Ханья Янагихара - Маленькая жизнь
Когда родился Виллем, Хеммингу было восемь. Он не мог ни ходить, ни разговаривать, но Виллем любил его, для него он всегда оставался старшим братом. Хемминг, правда, умел улыбаться, и, улыбаясь, он подносил руку к лицу, растопыривая пальцы утиным клювом и растягивая губы, за которыми виднелись воспаленно-розовые десны. Виллем выучился ползать, потом ходить, потом бегать, а Хемминг год за годом так и сидел в кресле, и когда Виллем подрос и окреп, он принялся таскать Хемминга в кресле на неповоротливых колесах с толстыми резиновыми шинами (предполагалось, что человек в этом кресле будет сидеть, а не ездить по траве и грязи) по всей ферме, вокруг деревянного домика, где они жили с родителями. На холме перед их домом возвышалась усадьба – вытянутая, приземистая, с широкой террасой, огибавшей все здание, а если пойти вниз по дороге, можно было попасть на конюшни, где работали их родители. Пока Виллем учился в школе, он был Хеммингу и сиделкой, и компаньоном. По утрам он первым вставал, варил родителям кофе и кипятил воду для Хемминговой овсянки, а по вечерам выходил на дорогу встречать фургон, в котором его брата привозили из дневного пансионата для инвалидов, находившегося в часе езды от их дома. Виллем всегда думал, что они с братом очень похожи – у обоих были блестящие светлые волосы, такие же, как и у родителей, и глаза у обоих были серыми, как у отца, и у обоих в левом уголке рта была длинная впадинка-скобка, из-за которой вид у них был такой, будто их все забавляет и они вот-вот улыбнутся, – но кроме него этого сходства никто не замечал. Люди видели только коляску Хемминга, и влажно-красный овал его вечно раскрытого рта, и его глаза, которые чаще всего глядели куда-то в небо, следя за видимым одному ему облаком.
– Что ты там видишь, Хемминг? – иногда спрашивал Виллем брата во время их вечерних прогулок, но Хемминг, разумеется, никогда ему не отвечал.

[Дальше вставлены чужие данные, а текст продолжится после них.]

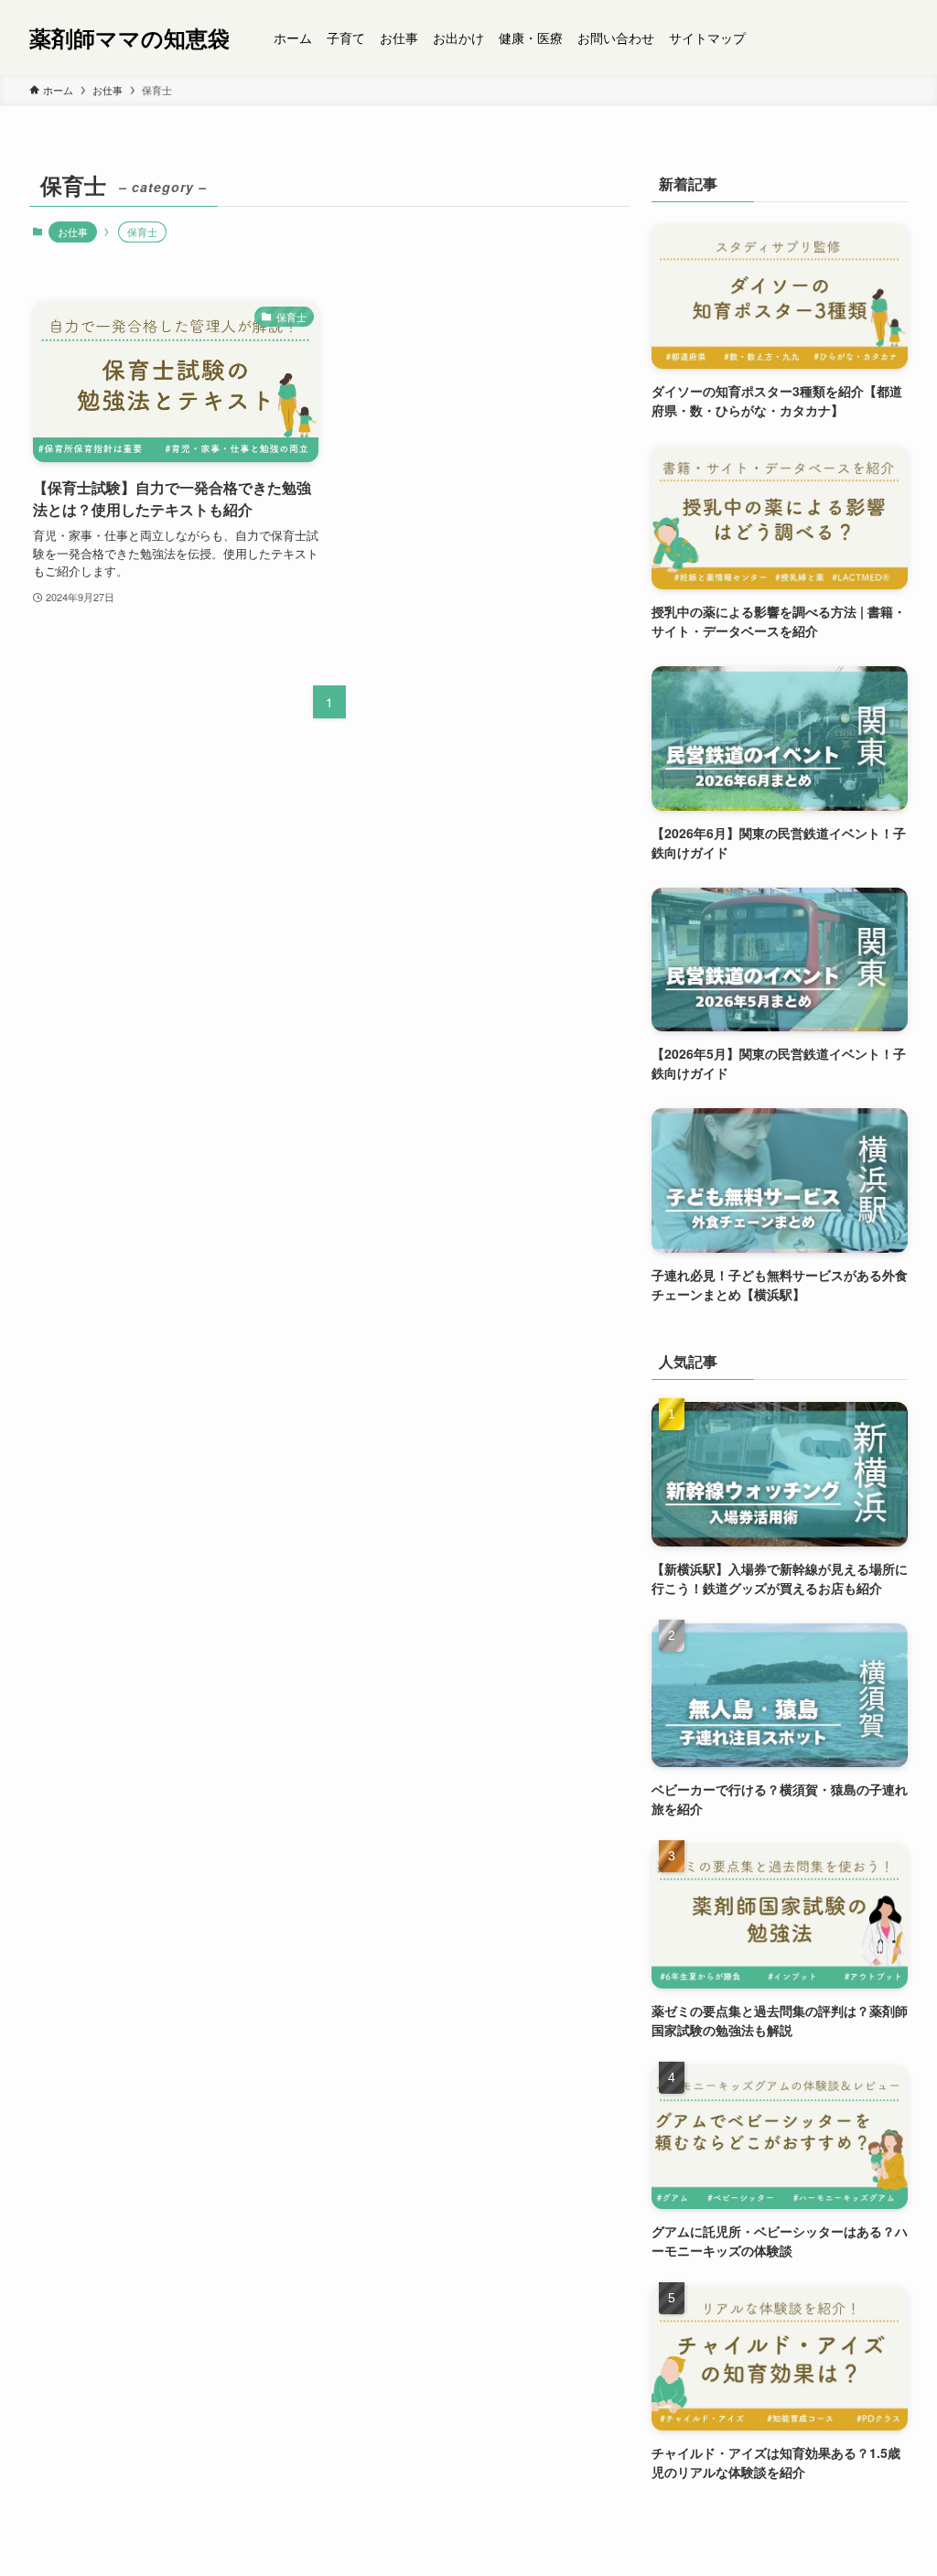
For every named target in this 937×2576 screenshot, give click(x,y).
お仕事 (73, 231)
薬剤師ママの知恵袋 (129, 38)
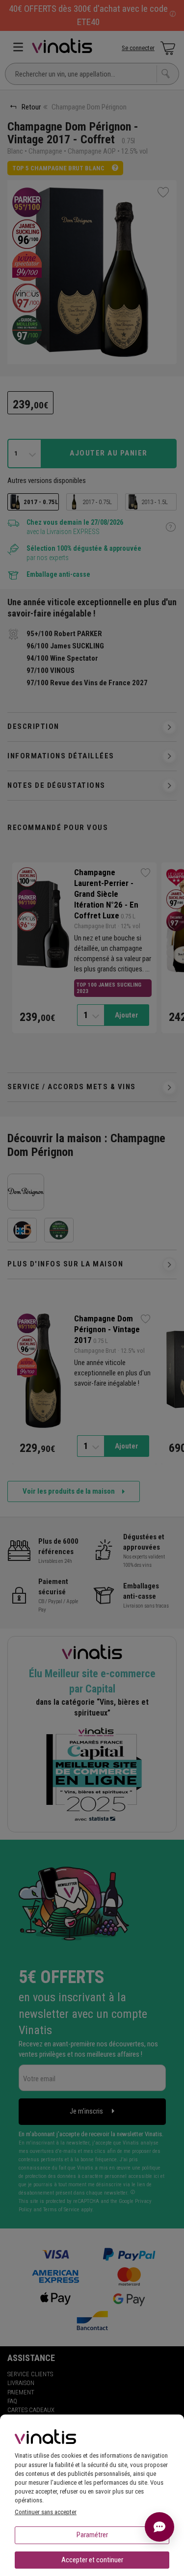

Родители с Хеммингом управлялись расторопно и умело, но, как понимал Виллем, без особой любви. Когда Виллем задерживался в школе – на футбольном матче или забеге – или когда ему нужно было сверхурочно поработать в местном супермаркете, мать встречала Хемминга у дороги, затаскивала его в ванну и потом вытаскивала оттуда, мать кормила его ужином – рисовой кашей с курицей – и меняла ему подгузник, перед тем как уложить в кровать. Но она не читала ему, не разговаривала с ним и не гуляла с ним так, как делал Виллем. Его беспокоило отношение родителей к Хеммингу – упрекнуть их было не в чем, однако Виллем чувствовал, что они считают себя в ответе за Хемминга, но не более того. Потом он еще будет себя уверять, что глупо было бы ждать от них чего-то еще, что это было бы чудом. Но все равно. Виллему хотелось бы, чтобы они больше любили Хемминга, чуть-чуть побольше.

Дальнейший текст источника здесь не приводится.